When Abar Byomkesh was released earlier this year amidst much fanfare and trailing sky-high expectation, I was eager to see how Abir Chatterjee performs this time. I’d liked his performance last time. This time, too, it wasn’t too bad, if not better. However, the scar on his face goes unexplained. It is a visible scar, and the director could easily formulate an alternative Byomkesh mythology tracing its history to some childhood fight, something serious enough to transform him into a satyanneshi (detective; literally, the seeker of truth). As it is, the scar makes Byomkesh more of Mr Chatterjee than Mr Bakshi.

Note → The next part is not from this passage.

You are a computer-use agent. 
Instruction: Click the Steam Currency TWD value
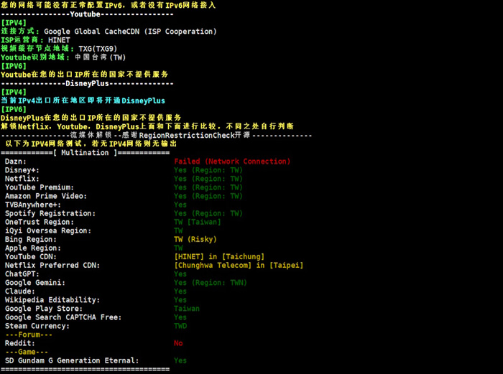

A viewer would like the background-score, especially when it unfurls in full length during the opening credits. A nice hotchpotch of the theme-music of Batman and Tintin franchises, it helps set up the viewer for some adrenaline-rush. That is something the viewer comes expecting to the cinema, only to be fed with domestic trifles. There’s no scope for any adventurousness, with the unimaginative director not sure whether to stick to the storyline of Chitrochor or stray. Stray he does a lot, and unnecessarily. The strayings could have been made stirring. They tickle you at the wrong spots.
An ill-researched film, it fails to catch the ethos of pre-independence India. Bengalis, especially the intellectuals, were then not known for their alcoholophilia. Bengalis, like the British, were more used to having tea-parties. This unnecessary change, added to the unrealistic clothes Rajani, the doctor’s paramour, deprives the viewer from a journey to the past, a must for a Byomkesh film.
Is realism a necessity? No, this film invites the viewer to imagine ‘visual asides’. There are scenes when two parties, not quite on the best of terms, are both hide from a third party, and pretend that they can’t see one another. The viewer has to pretend, for it’s hard and not worthwhile to imagine that there’s nothing wrong with it. If theatrical imagination is what the director had aimed at, he could’ve filmed his scenes inside his studio, or still better, made a play to aid the ailing Bengali theatre.
Indeed, I’m not so much bothered about the film as about why this couldn’t be made better. I’d list the causes roughly as this:
Reason 1: Kolkata film directors are myopic creatures. They can’t think of featuring an actor not known to them outside their ‘parties’.
Reason 2: They’re first ‘intellectuals’, next filmmakers. So, their main effort is towards making an ‘intelligent’ film (or, at least taking up an ‘intelligent’ story for it), rather than making a ‘film’. As the end-result, we have unintelligent non-films.
Reason 3: Unfamiliarity with the language (Bengali, in this case) and its regional variations (or, richness, to be more exact). The director should not forget that the vast majority of Bengalis don’t talk like affected Kolkatans.
Reason 4: Refusal to take time. Ignorance of regional films produced in other parts of India. A cursory familiarity with Bergman and Ray is not enough.
Reason 5: Quite frankly, lack of expertise.
Reason 6: Pseudo-urbanism/urbanity.
I wouldn’t say I could go on. There are still promising directors working on interesting projects. India is a land of promises. D L Ray said (read, says), ‘That land is made of dreams and bordered by memories.’ Works best for Bengal and its recent filmic endeavours.
I have come across people who’ve liked Abar Byomkesh. How do you translate this? The Return of Byomkesh, perhaps? I should say, it’s more the return of mediocrity.
Come on, don’t we have film-directors and actors in the villages?